NEW YORK (1010 WINS) — Flaco, the beloved Eurasian eagle-owl who captured New Yorkers’ hearts after his daring escape from the Central Park Zoo in 2023, will be immortalized in a documentary that is now in production at HBO.
“You might think, or I might think, everybody knows this story, but actually, almost nobody does,” director Penny Lane told 1010 WINS. “It’s actually quite niche. So I’m really looking forward to just bringing the story to a much bigger audience, in a way that you can really only do with the magic of cinema.”
Lane, known for documentaries like “Music Box: Listening to Kenny G,” is working at the helm of the film, which is in production with HBO Documentary Films, Sandbox Films and Spinning Nancy. Gabriel Sedgwick will produce.

After making his great escape, Flaco was often spotted hunting and hiding in his favorite Central Park oak tree, becoming a local celebrity and favorite photography subject for birders and Flaco fanatics alike. Lane’s personal investment in the owl came when her boyfriend stumbled across him on the street.

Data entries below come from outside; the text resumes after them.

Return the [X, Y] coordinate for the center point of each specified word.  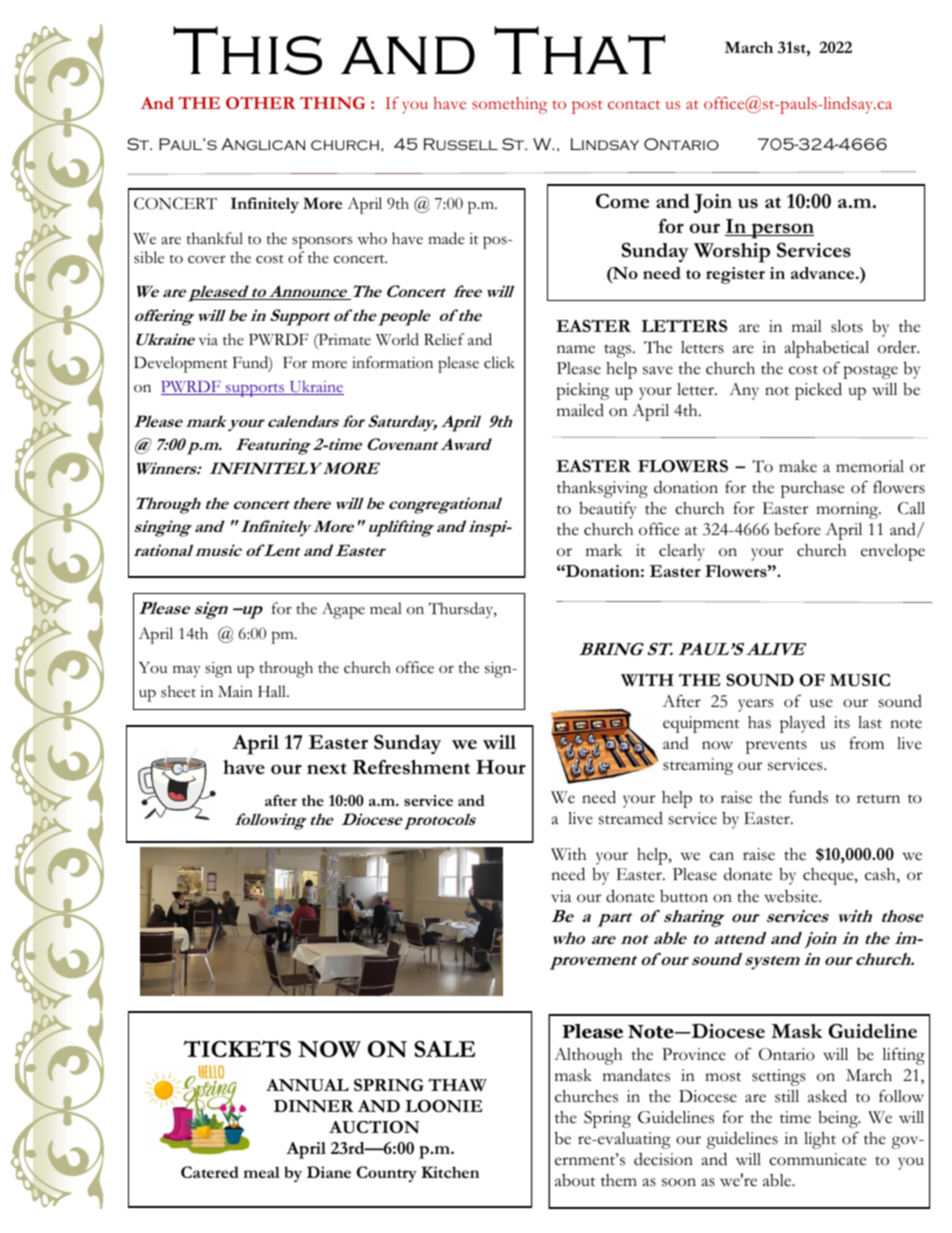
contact [634, 105]
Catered [210, 1172]
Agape [343, 610]
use [821, 703]
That [579, 50]
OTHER [261, 102]
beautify [607, 510]
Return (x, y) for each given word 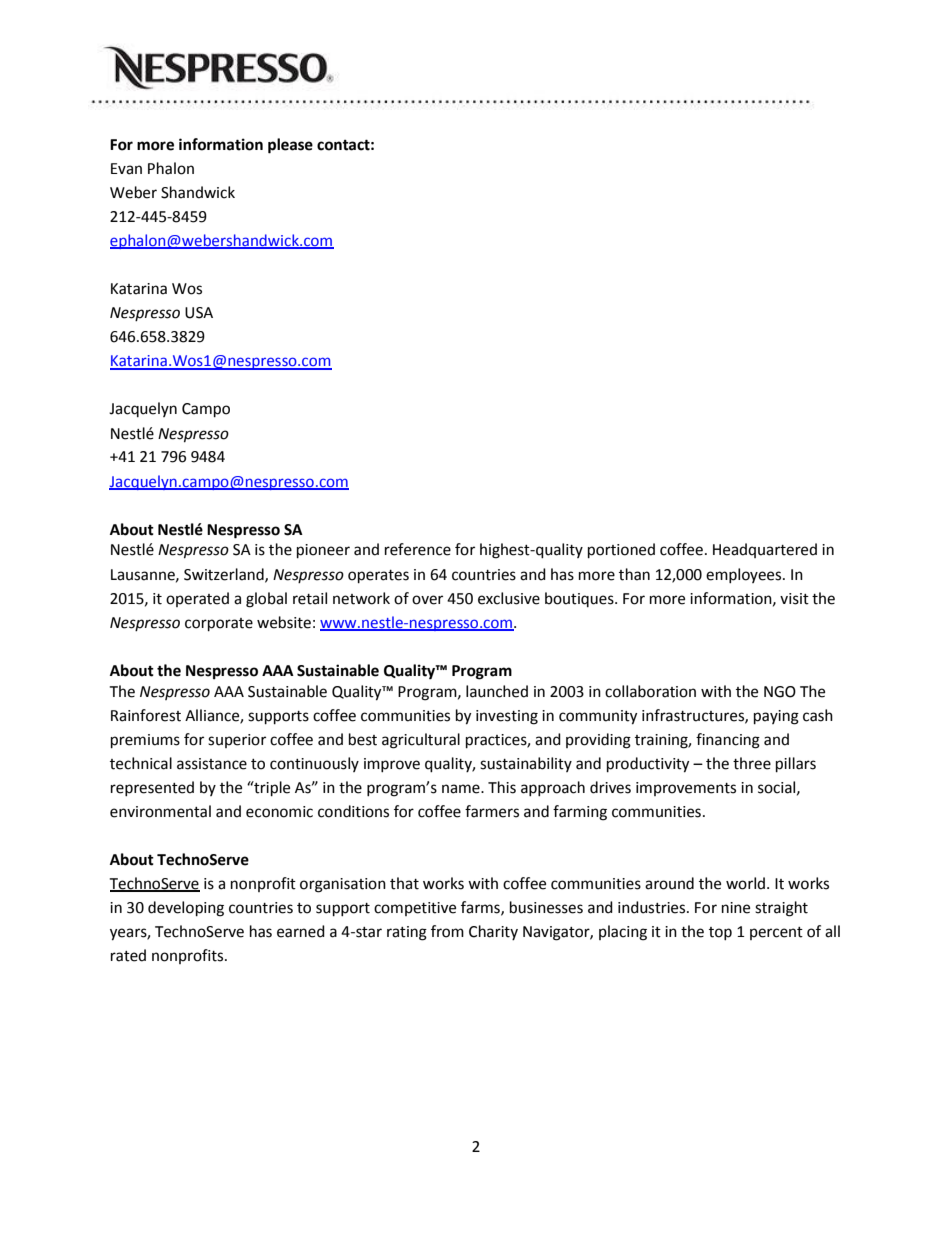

“It was my boyfriend, actually, who spotted him,” she said. “So he knew that I’m a bird person, and so he just kind of stepped outside from an event and came upon this enormous owl sitting in the middle of the sidewalk on Fifth Avenue. And he took a picture and texted it to me to say: ‘Is this normal?’”
About one year after he fled the zoo, Flaco crashed into an apartment building on the Upper West Side and died. A necropsy later showed that he had enough rat poison and pigeon virus in his system to kill him.

Hundreds of mourners gathered in Central Park soon after his death with gifts and drawings to say goodbye to the famed raptor. In the year since, Flaco’s remains have been transferred to the American Museum of Natural History and he has been memorialized by an ongoing exhibit at The New York Historical, highlighting his deep impact on the city and New Yorkers.
“There was something about the specter of this magnificent, enormous, beautiful, you know, strange alien owl, in the city that just brought that home that we are part of nature,” Lane said.
Much like “The Year of Flaco” exhibit, Lane’s work aims to center Flaco’s relationship with the public and what he symbolizes to New Yorkers. She and her team are enlisting the public’s help in sharing photos, videos and personal stories about him.
“We do have a website, flacodocumentary.com, and it’s been set up to allow for uploading of photos and videos and personal stories,” she said. “Anyone, in your audience who may have seen Flaco, or even just heard about Flaco, and has a story about what he meant to them, we really want to hear.”
A release date for the documentary has not yet been set.